In one embodiment of the present invention, when the upper-layer semiconductor package is a fine pitch semiconductor package and height of the solder balls of the upper-layer semiconductor package after collapse is smaller than height of the encapsulant of the lower-layer semiconductor package, the conductive bumps are disposed on all of the stackable solder pads of the substrate of the lower-layer semiconductor package such that when the upper-layer semiconductor package is mounted on the lower-layer semiconductor package via the solder balls, the conductive bumps can compensate for the insufficient height due to collapse of the solder balls. Thus, the solder balls can effectively contact and wet on the substrate of the lower-level semiconductor package.
In another embodiment of the present invention, when warps occur to the upper-layer and the lower-layer semiconductor packages due to processing stress, the conductive bumps can be selectively disposed on the stackable solder pads at periphery of the substrate so as to fill up gaps between the solder balls and the stackable solder pads at periphery of the upper-layer and the lower-layer semiconductor packages generated by warps. Thus, the solder balls can effectively contact and wet on the substrate of the lower-layer semiconductor package.
In addition, the conductive bumps are gold stud bumps formed by wire bonding using a wire bonding machine, and one single conductive bump or a plurality of conductive bumps in a plane or vertically stacked configuration can be disposed on one stackable solder pad.
According to the present invention, the conductive bumps are formed on at least one stackable solder pad on surface of the substrate of a lower-layer semiconductor package such that when the upper-layer and the lower-layer semiconductor packages are combined through solder balls, the conductive bumps can compensate for insufficient height caused by solder ball collapse or fill up gaps between the solder balls and the stackable solder pads of the substrate at periphery of the upper-layer and the lower-layer semiconductor packages caused by warps, thereby preventing the conventional problem of poor soldering connection. Meanwhile, the present invention overcomes the conventional drawbacks of high fabrication cost and complicated fabrication process caused by predisposing of a pre-solder material.

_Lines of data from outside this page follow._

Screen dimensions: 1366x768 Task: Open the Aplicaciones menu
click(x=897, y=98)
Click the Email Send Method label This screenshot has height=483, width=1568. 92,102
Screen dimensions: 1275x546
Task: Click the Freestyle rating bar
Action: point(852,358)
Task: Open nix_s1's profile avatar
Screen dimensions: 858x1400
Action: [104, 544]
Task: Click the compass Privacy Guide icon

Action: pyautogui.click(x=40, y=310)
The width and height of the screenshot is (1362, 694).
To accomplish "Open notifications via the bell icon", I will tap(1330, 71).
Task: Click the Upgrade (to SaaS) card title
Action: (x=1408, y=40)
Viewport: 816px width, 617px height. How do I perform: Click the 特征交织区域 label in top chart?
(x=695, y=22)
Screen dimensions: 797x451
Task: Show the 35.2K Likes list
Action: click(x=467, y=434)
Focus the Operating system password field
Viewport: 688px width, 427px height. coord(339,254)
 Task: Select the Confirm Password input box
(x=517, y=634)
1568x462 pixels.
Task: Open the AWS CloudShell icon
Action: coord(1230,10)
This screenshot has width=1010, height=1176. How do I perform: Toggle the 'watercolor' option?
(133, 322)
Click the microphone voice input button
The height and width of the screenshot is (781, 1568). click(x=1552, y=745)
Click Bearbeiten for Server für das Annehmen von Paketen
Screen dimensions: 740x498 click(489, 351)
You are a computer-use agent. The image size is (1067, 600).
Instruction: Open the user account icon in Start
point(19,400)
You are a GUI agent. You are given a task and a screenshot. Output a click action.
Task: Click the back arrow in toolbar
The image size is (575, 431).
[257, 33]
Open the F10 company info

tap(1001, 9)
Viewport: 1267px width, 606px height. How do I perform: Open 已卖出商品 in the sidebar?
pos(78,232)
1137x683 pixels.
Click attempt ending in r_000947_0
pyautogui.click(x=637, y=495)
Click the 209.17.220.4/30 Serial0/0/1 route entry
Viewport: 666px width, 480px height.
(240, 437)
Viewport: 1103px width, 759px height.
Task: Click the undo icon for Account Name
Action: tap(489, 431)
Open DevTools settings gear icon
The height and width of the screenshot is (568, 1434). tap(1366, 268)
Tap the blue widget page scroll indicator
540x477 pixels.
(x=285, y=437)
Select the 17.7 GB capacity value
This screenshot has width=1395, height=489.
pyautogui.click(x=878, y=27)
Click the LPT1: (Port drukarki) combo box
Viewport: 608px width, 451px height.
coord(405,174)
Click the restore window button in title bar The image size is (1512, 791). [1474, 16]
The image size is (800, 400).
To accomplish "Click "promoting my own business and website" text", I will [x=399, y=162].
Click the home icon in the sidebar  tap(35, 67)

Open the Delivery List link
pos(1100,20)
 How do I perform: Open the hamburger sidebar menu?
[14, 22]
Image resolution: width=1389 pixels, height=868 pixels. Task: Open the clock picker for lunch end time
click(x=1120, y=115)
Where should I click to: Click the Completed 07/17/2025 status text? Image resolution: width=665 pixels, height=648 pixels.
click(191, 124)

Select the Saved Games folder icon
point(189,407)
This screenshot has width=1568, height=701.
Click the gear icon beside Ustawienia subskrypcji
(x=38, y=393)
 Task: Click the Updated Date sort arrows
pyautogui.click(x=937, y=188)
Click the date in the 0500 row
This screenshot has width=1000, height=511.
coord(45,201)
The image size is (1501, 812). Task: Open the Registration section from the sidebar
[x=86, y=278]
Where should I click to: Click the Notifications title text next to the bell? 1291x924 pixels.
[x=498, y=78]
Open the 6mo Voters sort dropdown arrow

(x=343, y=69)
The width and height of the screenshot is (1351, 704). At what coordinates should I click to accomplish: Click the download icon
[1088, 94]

BRIEF DESCRIPTION OF DRAWINGS

The present invention can be more fully understood by reading the following detailed description of the preferred embodiments, with reference made to the accompanying drawings, wherein:

FIG. 1 is a sectional view diagram of a stacked package structure disclosed by U.S. Pat. No. 5,222,014;

FIG. 2 is a sectional view diagram of a stacked package structure disclosed by U.S. Pat. No. 6,987,314;

FIGS. 3A through 3D are sectional view diagrams of a stacked package structure and fabrication method thereof according to a first embodiment of the present invention;

FIGS. 4A through 4C are sectional view diagrams of a stacked package structure and fabrication method thereof according to a second embodiment of the present invention; and

FIGS. 5A through 5C are sectional view diagrams illustrating variation in the number and arrangement of the conductive bumps in different embodiments of the present invention.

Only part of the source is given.